We take a break from the Great 2017 Semi-Universal Suffrage Fake-Consultation Controversy of 2014, while Beijing pretends to prepare a (written long-ago) decision on Hong Kong political reform to be handed down by the National People’s Congress Standing Committee.
While we’re waiting, one of our elderly property tycoons entertains us with a classic example of pro-Beijing shoe-shining backfiring horribly. Towngas, part of Lee Shau-kee’s Henderson Land empire, hastily abandons an attempt to pressure employees into signing anti-Occupy Central petitions. Apparently, some of the beastly staff scribbled rude comments on the forms that were handed out. You need to leave this sort of thing to subsidiaries of CITIC and Bank of China, where managements seem to have far more effective methods of mobilizing United Front volunteers at short notice. Our home-grown amateurs never learn: those who live by the shoe-shine die by the shoe-shine.

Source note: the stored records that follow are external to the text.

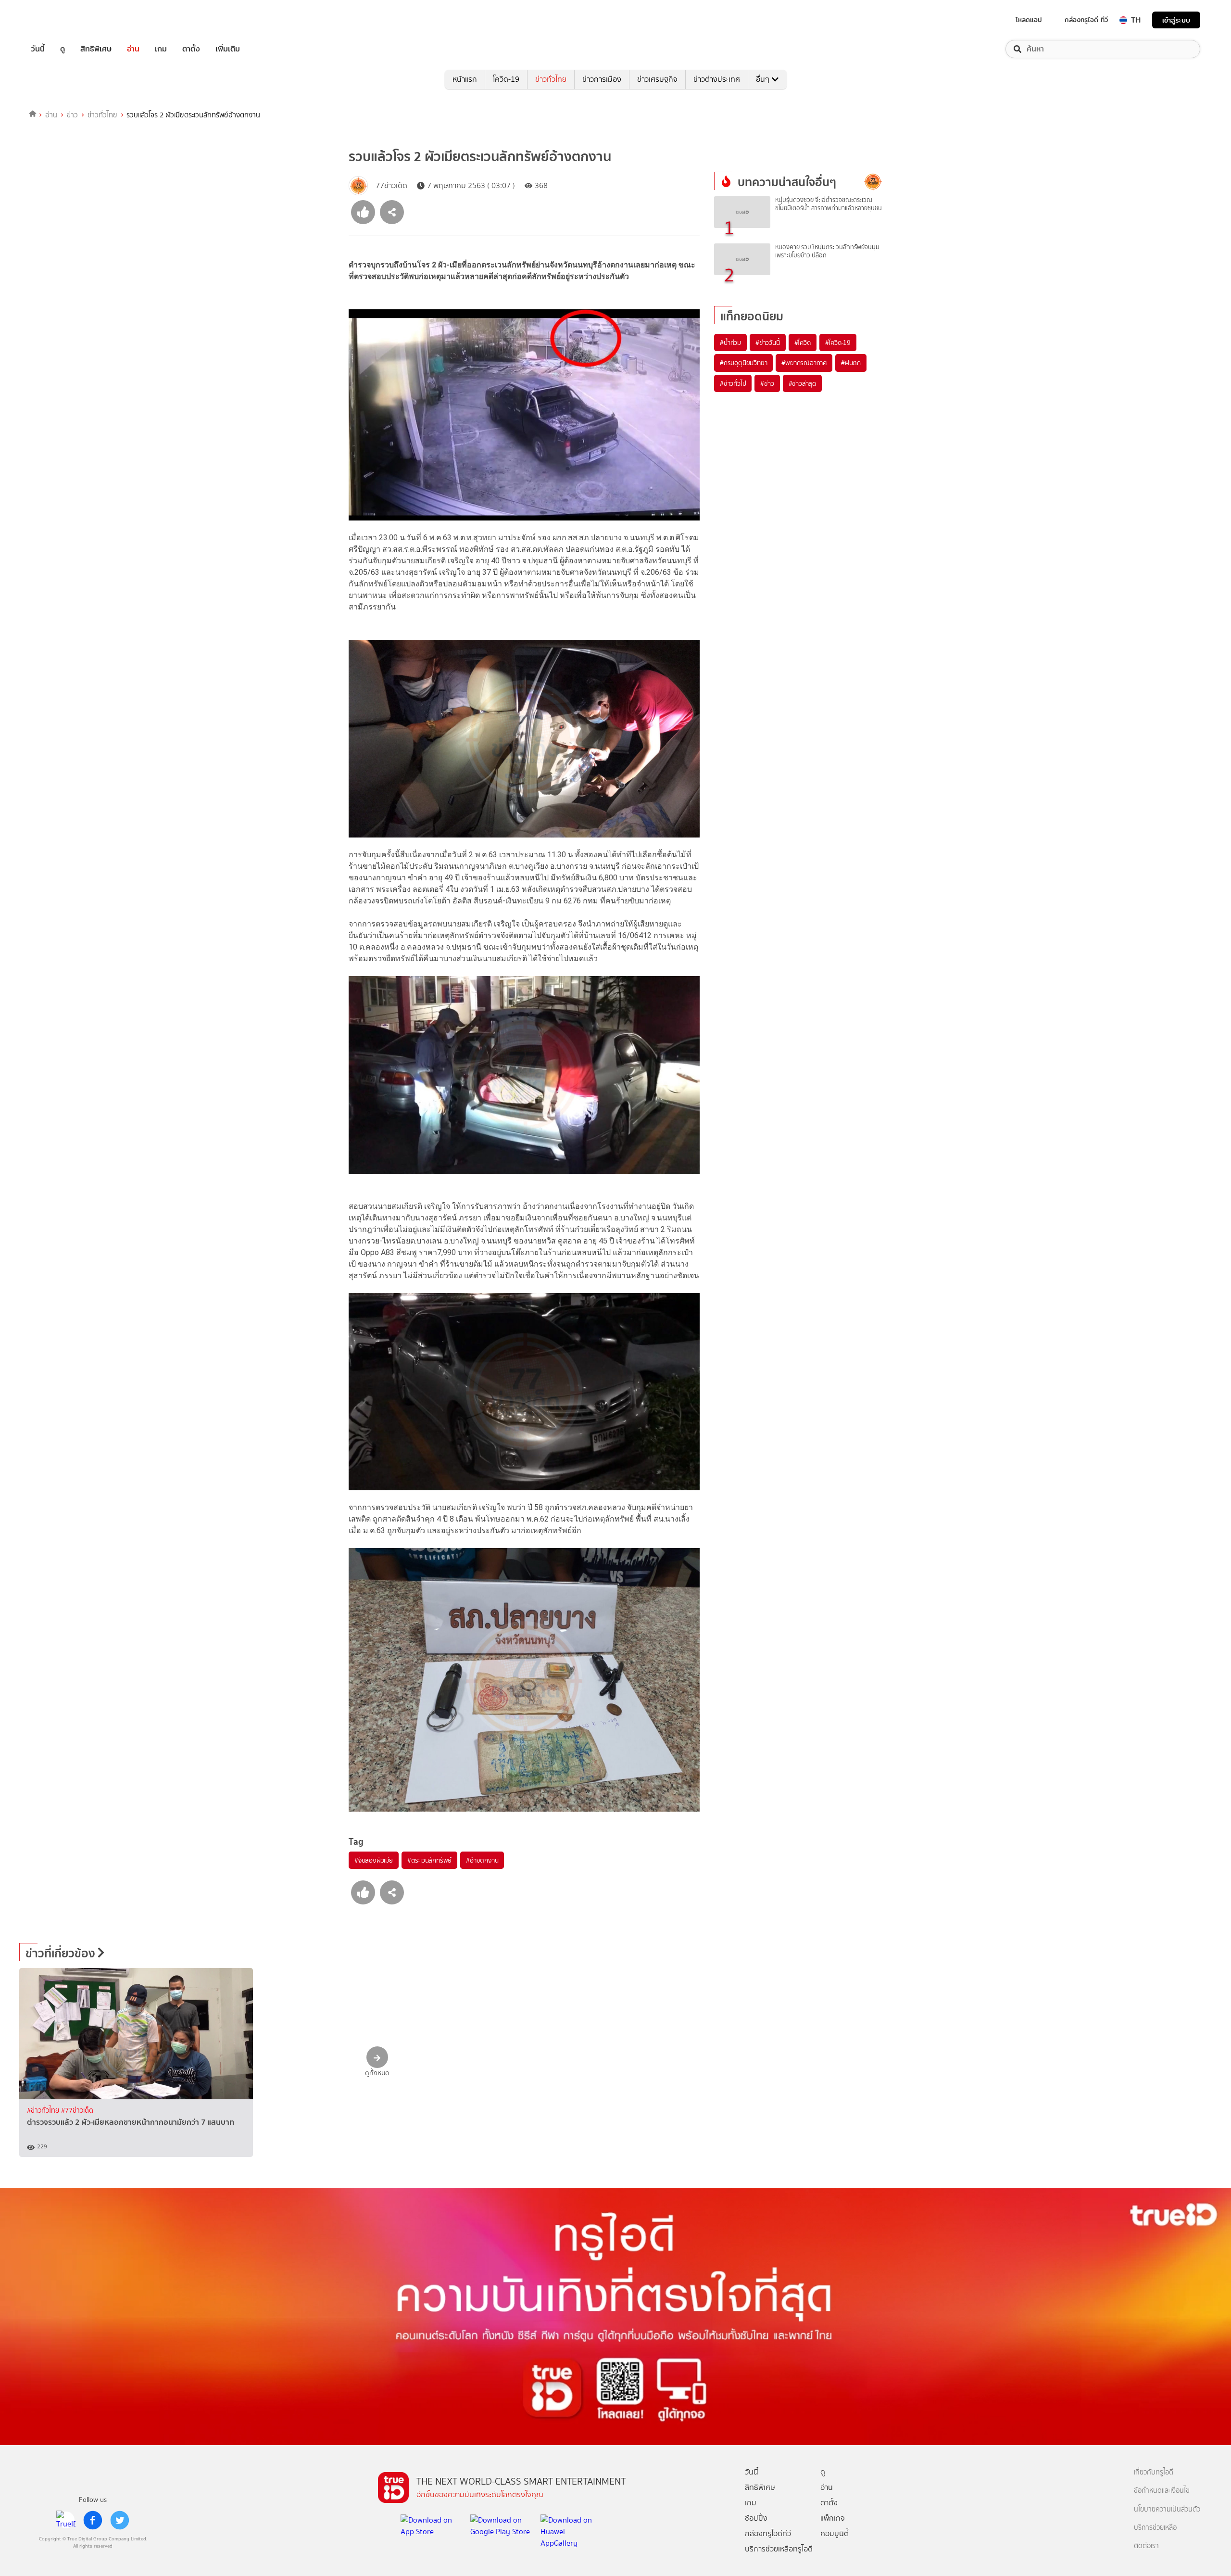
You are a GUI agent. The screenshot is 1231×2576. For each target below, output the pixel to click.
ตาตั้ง (191, 49)
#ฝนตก (851, 363)
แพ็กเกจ (832, 2518)
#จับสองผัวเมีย (373, 1860)
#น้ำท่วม (730, 342)
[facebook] (92, 2520)
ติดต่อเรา (1146, 2546)
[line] (65, 2520)
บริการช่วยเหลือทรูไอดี (779, 2548)
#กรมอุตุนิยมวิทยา (743, 363)
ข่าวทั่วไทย (550, 79)
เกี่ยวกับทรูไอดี (1153, 2472)
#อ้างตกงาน (482, 1860)
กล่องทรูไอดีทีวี (768, 2533)
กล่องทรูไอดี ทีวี (1086, 20)
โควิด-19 (506, 79)
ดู (62, 49)
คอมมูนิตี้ (834, 2533)
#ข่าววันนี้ (767, 342)
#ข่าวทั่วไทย (44, 2111)
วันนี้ (38, 49)
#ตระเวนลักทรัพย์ (429, 1860)
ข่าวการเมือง (601, 79)
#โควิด (802, 342)
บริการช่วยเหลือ (1155, 2528)
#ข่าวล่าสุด (802, 383)
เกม (161, 49)
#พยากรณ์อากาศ (804, 363)
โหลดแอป (1029, 20)
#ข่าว (767, 383)
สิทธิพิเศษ (96, 49)
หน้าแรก (464, 79)
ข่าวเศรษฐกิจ (657, 79)
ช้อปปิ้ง (756, 2518)
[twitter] (119, 2520)
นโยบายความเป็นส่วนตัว (1167, 2509)
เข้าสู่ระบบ (1176, 19)
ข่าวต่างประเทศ (716, 79)
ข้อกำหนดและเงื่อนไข (1162, 2491)
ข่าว (72, 115)
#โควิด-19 (838, 342)
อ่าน (133, 49)
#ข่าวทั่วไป (733, 383)
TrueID (59, 20)
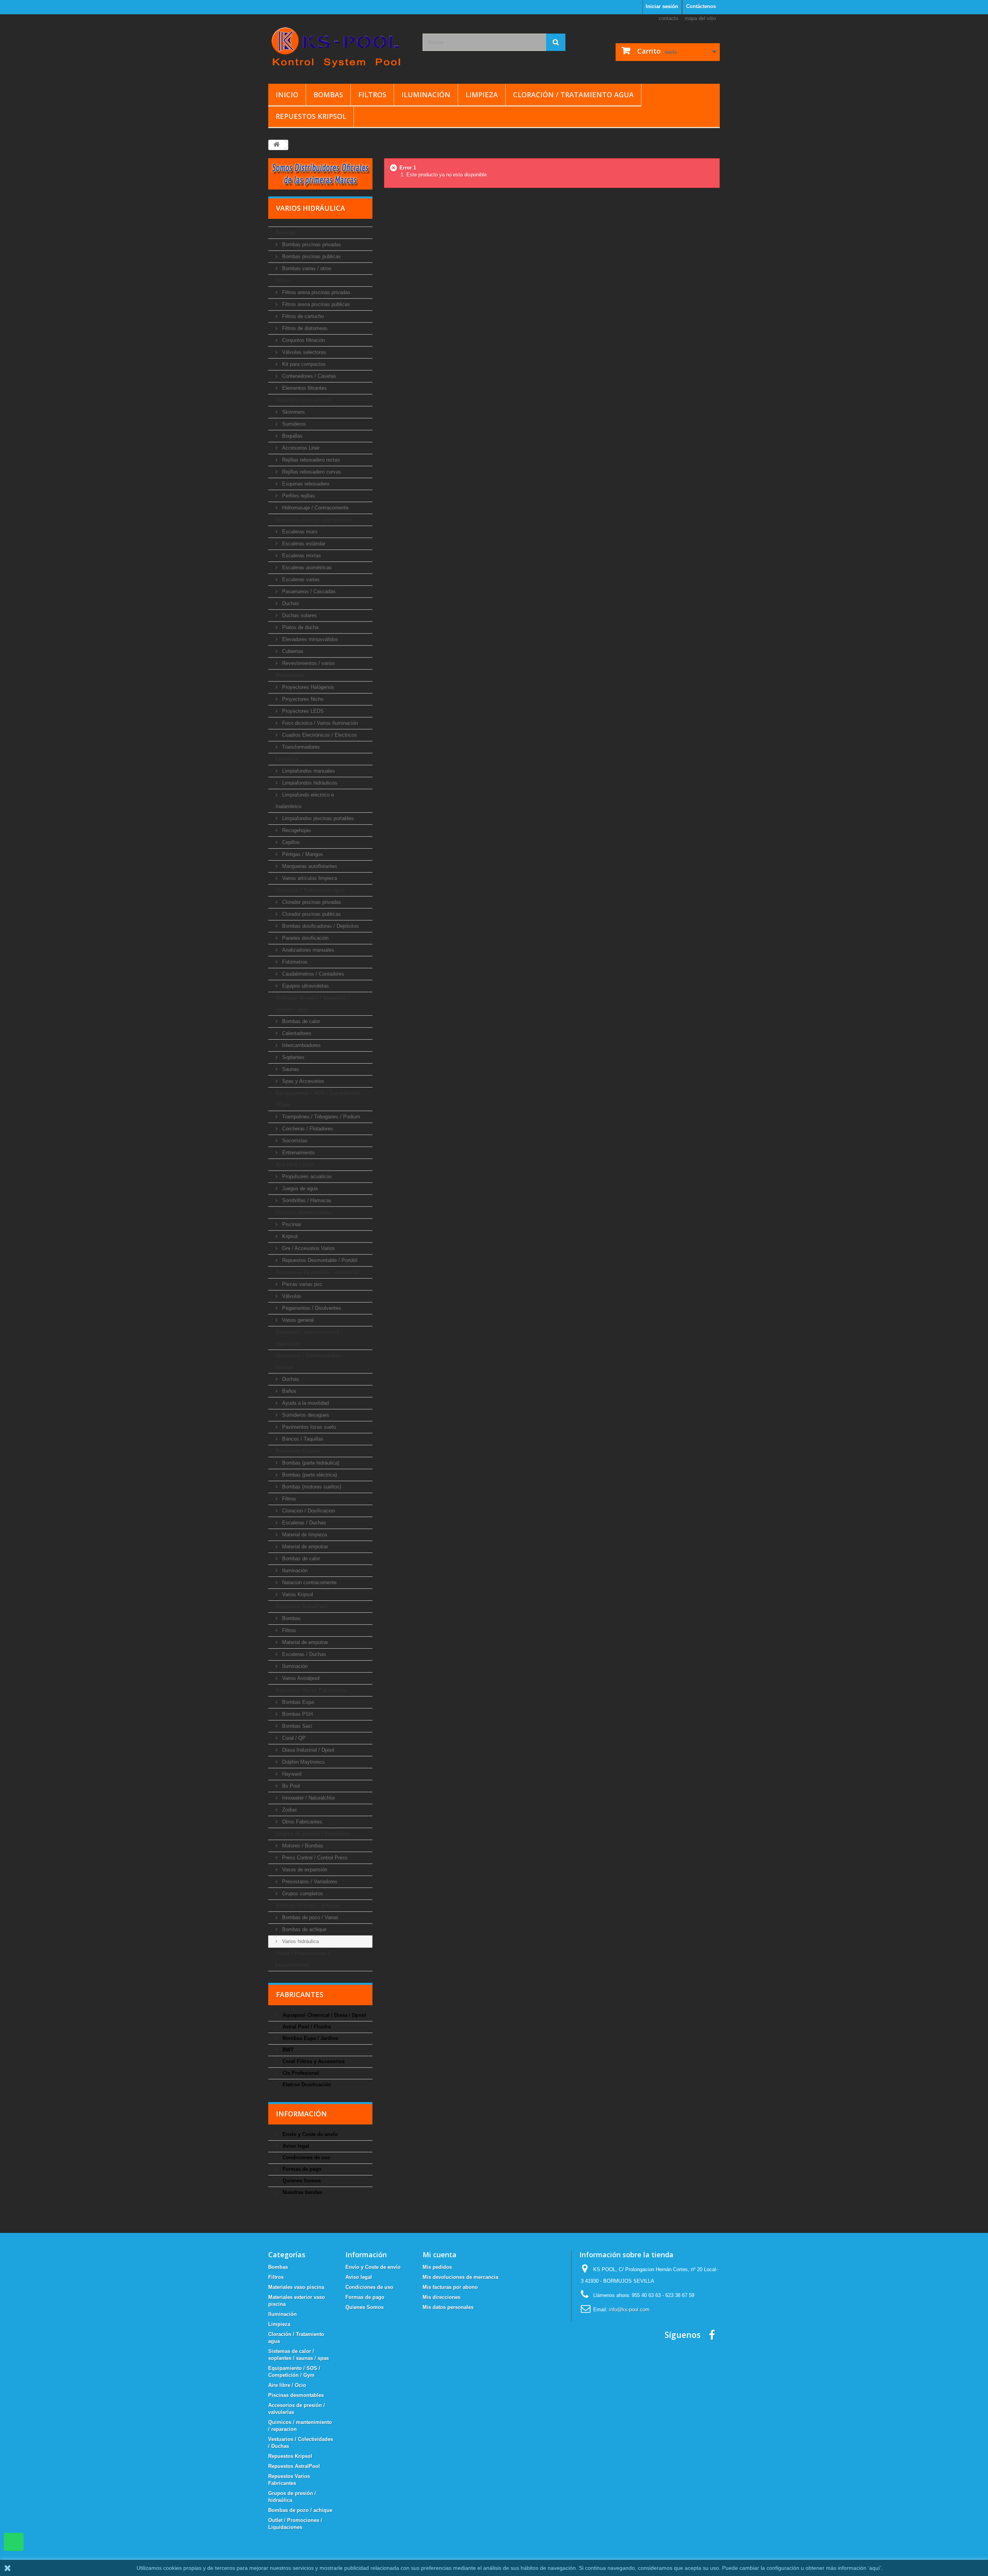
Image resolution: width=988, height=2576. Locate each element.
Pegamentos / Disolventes (311, 1308)
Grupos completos (302, 1893)
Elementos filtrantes (304, 388)
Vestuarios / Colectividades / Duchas (309, 1361)
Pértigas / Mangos (302, 854)
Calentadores (296, 1033)
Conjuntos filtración (303, 340)
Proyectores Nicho (302, 699)
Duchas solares (299, 615)
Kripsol (289, 1236)
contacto (668, 18)
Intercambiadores (301, 1045)
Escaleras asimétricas (306, 567)
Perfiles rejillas (298, 496)
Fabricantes (299, 1994)
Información (301, 2113)
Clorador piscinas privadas (311, 902)
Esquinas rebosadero (305, 484)
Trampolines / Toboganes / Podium (320, 1117)
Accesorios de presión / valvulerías (318, 1272)
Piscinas (291, 1224)
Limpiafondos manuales (308, 771)
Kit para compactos (303, 364)
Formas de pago (301, 2169)
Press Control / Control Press (314, 1858)
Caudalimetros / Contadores (312, 974)
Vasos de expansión (304, 1869)
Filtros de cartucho (302, 316)
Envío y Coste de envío (309, 2134)
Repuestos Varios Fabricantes (311, 1690)
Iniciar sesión (662, 6)
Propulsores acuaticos (306, 1176)
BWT (287, 2050)
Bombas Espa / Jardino (309, 2038)
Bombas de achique (304, 1929)
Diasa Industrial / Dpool (307, 1750)
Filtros (372, 94)
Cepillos (290, 842)
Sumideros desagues (305, 1415)
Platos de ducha (299, 627)
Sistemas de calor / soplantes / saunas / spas (312, 1003)
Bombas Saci (296, 1726)
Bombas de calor (300, 1021)
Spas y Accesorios (302, 1081)
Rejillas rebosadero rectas (310, 460)
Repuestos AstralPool (301, 1606)
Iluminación (425, 94)
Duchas (290, 603)
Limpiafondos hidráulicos (309, 783)
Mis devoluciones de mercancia (460, 2277)
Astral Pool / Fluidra (306, 2027)
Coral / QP (293, 1738)
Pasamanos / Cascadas (308, 591)
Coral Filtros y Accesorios (313, 2061)
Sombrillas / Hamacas (306, 1200)
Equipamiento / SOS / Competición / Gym (318, 1099)
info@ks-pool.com (629, 2309)
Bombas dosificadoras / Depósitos (320, 926)
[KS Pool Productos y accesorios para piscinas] (339, 47)
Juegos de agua (299, 1188)
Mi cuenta (440, 2254)
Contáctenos (701, 6)
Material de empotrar (304, 1546)
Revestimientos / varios (308, 663)
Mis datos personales (448, 2307)
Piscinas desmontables (303, 1212)
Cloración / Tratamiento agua (573, 94)
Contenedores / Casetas (308, 376)
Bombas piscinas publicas (311, 256)
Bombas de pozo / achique (308, 1905)
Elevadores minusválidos (309, 639)
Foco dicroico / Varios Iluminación (319, 723)
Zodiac (289, 1810)
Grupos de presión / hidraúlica (312, 1834)
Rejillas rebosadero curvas (311, 472)
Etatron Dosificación (306, 2084)
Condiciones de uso (305, 2157)
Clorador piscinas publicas (311, 914)
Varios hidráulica (300, 1941)
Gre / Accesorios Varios (308, 1248)
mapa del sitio (700, 18)
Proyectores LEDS (302, 711)
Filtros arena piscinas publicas (315, 304)
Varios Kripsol (297, 1594)
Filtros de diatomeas (304, 328)
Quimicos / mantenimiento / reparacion (309, 1337)
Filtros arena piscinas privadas (315, 292)
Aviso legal (295, 2146)
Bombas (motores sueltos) (311, 1487)
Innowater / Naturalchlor (308, 1798)
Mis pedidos (437, 2267)
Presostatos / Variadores (309, 1881)
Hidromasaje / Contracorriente (315, 508)
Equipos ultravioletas (305, 986)
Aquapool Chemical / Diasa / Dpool (323, 2015)
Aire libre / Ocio (294, 1164)
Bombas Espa (297, 1702)
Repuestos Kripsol (311, 116)
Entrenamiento (298, 1152)
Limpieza (481, 94)
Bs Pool (290, 1786)
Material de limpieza (304, 1534)
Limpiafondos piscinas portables (317, 818)
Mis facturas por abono (450, 2287)
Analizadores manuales (307, 950)
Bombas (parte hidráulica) (310, 1463)
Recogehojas (296, 830)
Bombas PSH (297, 1714)
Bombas (328, 94)
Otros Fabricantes (301, 1822)
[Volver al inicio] (276, 145)
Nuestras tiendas (301, 2192)
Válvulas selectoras (303, 352)
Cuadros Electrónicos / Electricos (319, 735)
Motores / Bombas (302, 1846)
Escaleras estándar (303, 543)
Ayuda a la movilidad (305, 1403)
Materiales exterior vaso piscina (313, 520)
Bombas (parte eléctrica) (309, 1475)
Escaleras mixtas (301, 555)
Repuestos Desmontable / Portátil (319, 1260)
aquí (874, 2568)
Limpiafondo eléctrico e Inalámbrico (305, 800)
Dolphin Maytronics (303, 1762)
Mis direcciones (441, 2297)
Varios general (297, 1320)
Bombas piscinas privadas (311, 244)
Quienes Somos (301, 2181)
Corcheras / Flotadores (307, 1129)
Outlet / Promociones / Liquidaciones (303, 1959)
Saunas (290, 1069)
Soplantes (293, 1057)
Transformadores (300, 747)
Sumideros (293, 424)
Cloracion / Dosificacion (308, 1511)
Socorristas (294, 1140)
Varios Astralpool (300, 1678)
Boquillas (292, 436)
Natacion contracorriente (309, 1582)
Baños (288, 1391)
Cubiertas (292, 651)
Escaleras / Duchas (303, 1523)
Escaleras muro (299, 531)
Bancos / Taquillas (302, 1439)
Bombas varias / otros (306, 268)
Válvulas (291, 1296)
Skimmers (293, 412)
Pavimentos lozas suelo (308, 1427)
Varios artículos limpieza (309, 878)
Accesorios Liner (300, 448)
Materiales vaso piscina (304, 400)
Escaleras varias (300, 579)
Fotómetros (294, 962)
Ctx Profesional (300, 2073)
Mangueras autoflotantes (309, 866)
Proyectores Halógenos (307, 687)
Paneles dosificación (304, 938)
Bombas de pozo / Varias (309, 1917)
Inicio (287, 94)
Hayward (291, 1774)
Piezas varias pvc (301, 1284)
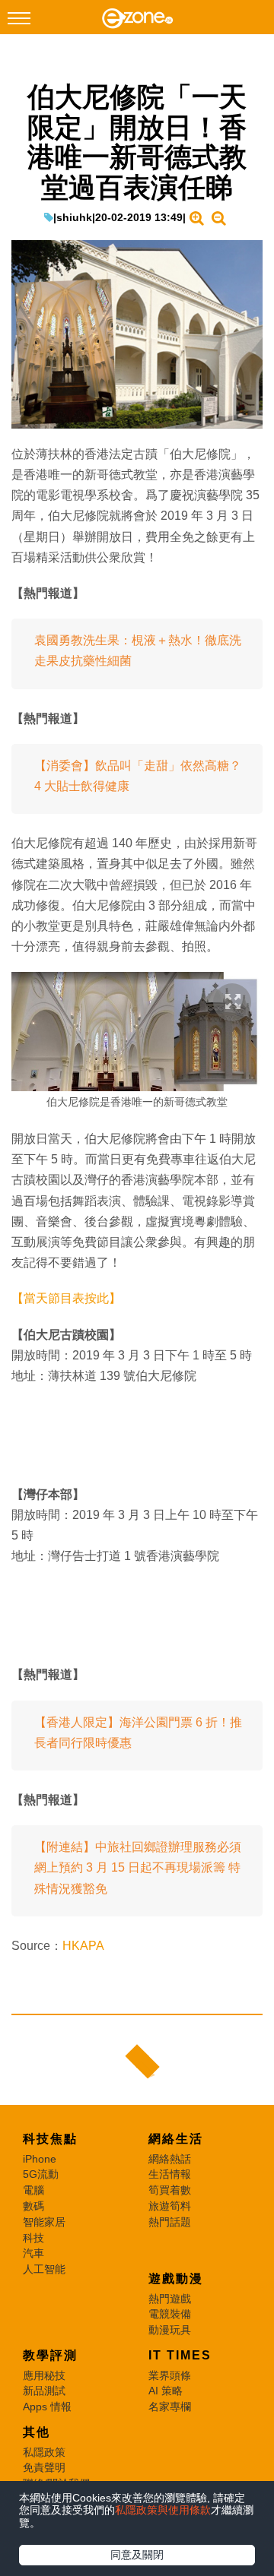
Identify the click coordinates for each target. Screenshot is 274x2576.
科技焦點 (50, 2138)
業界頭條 (169, 2375)
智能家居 (44, 2222)
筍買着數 (169, 2190)
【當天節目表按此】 (66, 1298)
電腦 (33, 2190)
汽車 (33, 2253)
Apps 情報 (47, 2406)
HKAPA (83, 1945)
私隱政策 (44, 2452)
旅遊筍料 (169, 2206)
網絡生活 (175, 2138)
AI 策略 (165, 2391)
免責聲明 (44, 2467)
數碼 (33, 2206)
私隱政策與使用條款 (163, 2510)
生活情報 (169, 2174)
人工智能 (44, 2269)
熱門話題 (169, 2222)
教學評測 (50, 2355)
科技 (33, 2238)
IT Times (180, 2355)
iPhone (39, 2159)
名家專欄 (169, 2406)
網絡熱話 (169, 2159)
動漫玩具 (169, 2330)
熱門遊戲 (169, 2299)
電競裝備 (169, 2314)
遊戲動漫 (175, 2278)
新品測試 (44, 2391)
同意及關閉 (137, 2555)
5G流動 (41, 2174)
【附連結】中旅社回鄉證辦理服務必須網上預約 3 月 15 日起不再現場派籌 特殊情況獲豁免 (137, 1867)
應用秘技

Otherwise, could it be that Hong Kong has suddenly entered one of those rare occasions when there is nothing to froth at the mouth about? Perhaps not – we do have the premature departure of MTR chief executive Jay Walder.
It’s a bit difficult to work out exactly why we’re supposed to be lynching the guy – though in view of his hefty remuneration, it’s fair to say we’re not greatly fussed. Men with yellow hard hats and clipboards blame delays in rail projects on subsoil and rocks and technical engineering blather. Politicians rant about cover-ups and demand grubby details about Walder’s resignation package.
We should probably look at the bigger picture. The MTR was not so long ago Hong Kong’s proudest achievement. Through no fault of its own, service quality has lately deteriorated as a result of our policymakers’ malevolent obsession with stuffing Hong Kong to over-capacity with Mainland visitors. Meanwhile, the mass-transit system is overloaded with expansion projects; it has been forced to construct a politically correct, patriotic white-elephant high-speed link to Shenzhen at the same time it is catching up with neighbourhood line extensions (Kwun Tong, South Island, etc) that probably should have been included in plans of previous decades. In terms of role and strategy, our leaders can’t decide whether MTR should be a for-profit company or a subsidized public utility. It doesn’t even seem clear whether it builds rail links to serve property developments or the other way round. Combine all this with the bureaucrat-developer cronyism and the ‘high land-price’ housing scam, and you would be forgiven for losing patience and saying Singapore got it right by just making housing and transport whole functions of a socialist government and being done with it.
So a civic success fades, and we are guaranteed to still have something to froth at the mouth about.